How does Unlearn’s use of digital twins in clinical trials speed up the research process and improve outcomes?

Unlearn invents AI models called digital twin generators (DTGs) that generate digital twins of clinical trial participants. Each participant’s digital twin forecasts what their final result can be in the event that they received the placebo in a clinical trial. If our DTGs were perfectly accurate, then, in principle, clinical trials might be run without placebo groups. But in practice, all models make mistakes, so we aim to design randomized trials that use smaller placebo groups than traditional trials. This makes it easier to enroll within the study, speeding up trial timelines.

Could you elaborate precisely on what’s Unlearn’s regulatory-qualified Prognostic Covariate Adjustment (PROCOVA™) methodology?

PROCOVA™ is the primary method we developed that permits participants’ digital twins to be utilized in clinical trials in order that the trial results are robust to mistakes the model may make in its forecasts. Essentially, PROCOVA uses the undeniable fact that a few of the participants in a study are randomly assigned to the placebo group to correct the digital twins’ forecasts using a statistical method called covariate adjustment. This permits us to design studies that use smaller control groups than normal or which have higher statistical power while ensuring that those studies still provide rigorous assessments of treatment efficacy. We’re also continuing R&D to expand this line of solutions and supply much more powerful studies going forward.
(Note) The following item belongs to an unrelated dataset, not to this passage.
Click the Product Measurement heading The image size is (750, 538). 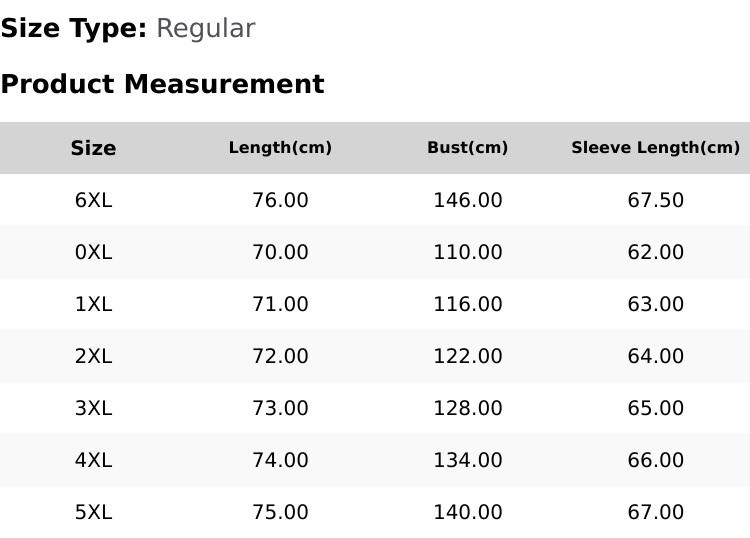[x=163, y=84]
How does Unlearn balance innovation with regulatory compliance in the event of its AI solutions?

Solutions geared toward clinical trials are generally regulated based on their context of use, which suggests we will develop multiple solutions with different risk profiles which are geared toward different use cases. For instance, we developed PROCOVA since it is amazingly low risk, which allowed us to pursue a qualification opinion from the European Medicines Agency (EMA) to be used as the first evaluation in phase 2 and three clinical trials with continuous outcomes. But PROCOVA doesn’t leverage all of the data provided by the digital twins we create for the trial participants—it leaves some performance on the table to align with regulatory guidance. In fact, Unlearn exists to push the boundaries so we will launch more revolutionary solutions geared toward applications in earlier stage studies or post-hoc analyses where we will use other kinds of methods (e.g., Bayesian analyses) that provide far more efficiency than we will with PROCOVA.

What have been a few of the most important challenges and breakthroughs for Unlearn in utilizing AI in medicine?
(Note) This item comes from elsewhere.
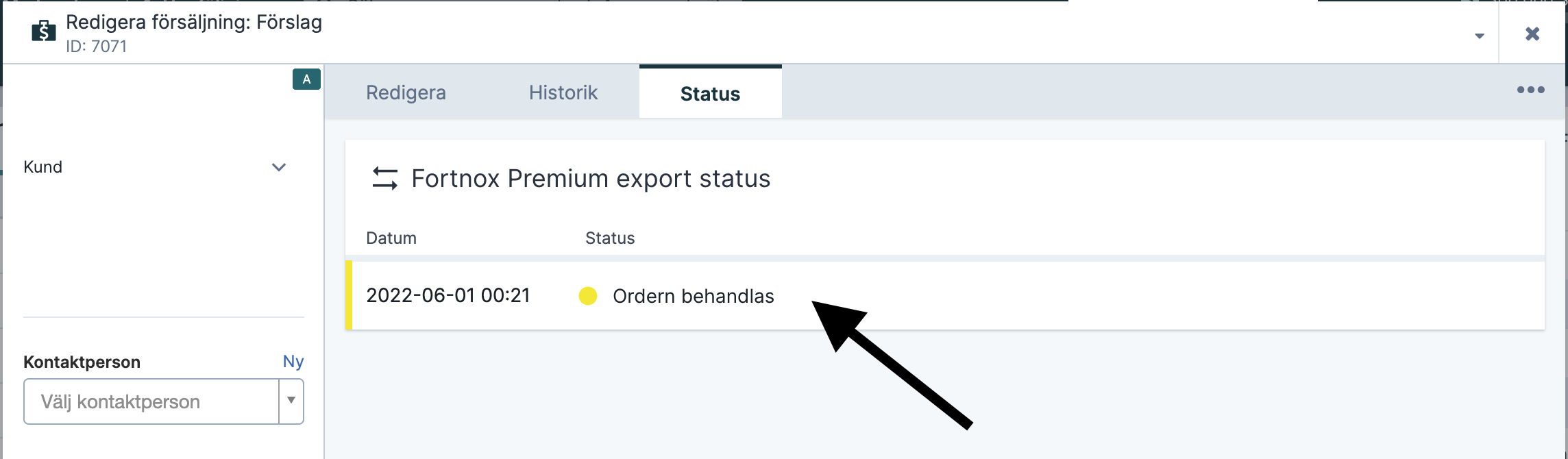Select the Ordern behandlas status row
The image size is (1568, 459).
(945, 295)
The most important challenge for us and anyone else involved in applying AI to problems in medicine is cultural. Currently, the overwhelming majority of researchers in medicine specifically should not extremely conversant in AI, and so they are often misinformed about how the underlying technologies actually work. Consequently, most individuals are highly skeptical that AI will likely be useful within the near term. I feel that can inevitably change in the approaching years, but biology and medicine generally lag behind most other fields with regards to the adoption of latest computer technologies. We’ve had many technological breakthroughs, but an important things for gaining adoption are probably proof points from regulators or customers.

What’s your overarching vision for using mathematics and computation in biology?
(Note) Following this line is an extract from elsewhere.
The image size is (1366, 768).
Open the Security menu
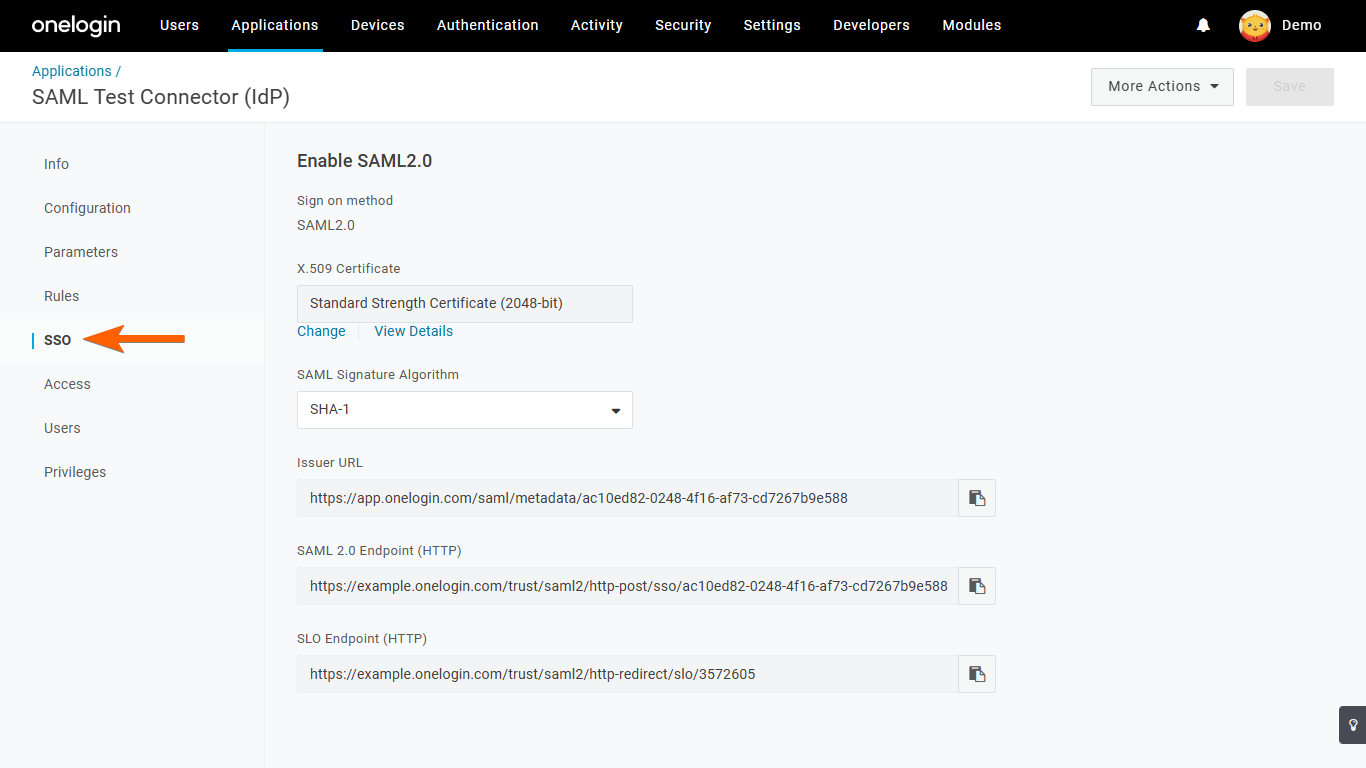click(x=683, y=25)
 In my view, we will only call something “a science” if its goal is to make accurate, quantitative predictions in regards to the results of future experiments. At once, roughly 90% of the drugs that enter human clinical trials fail, actually because they don’t actually work. So, we’re really removed from making accurate, quantitative predictions without delay with regards to most areas of biology and medicine. I don’t think that changes until the core of those disciplines change–until mathematics and computational methods turn out to be the core reasoning tools of biology. My hope is that the work we’re doing at Unlearn highlights the worth of taking an “AI-first” approach to solving a vital practical problem in medical research, and future researchers can take that culture and apply it to a broader set of problems.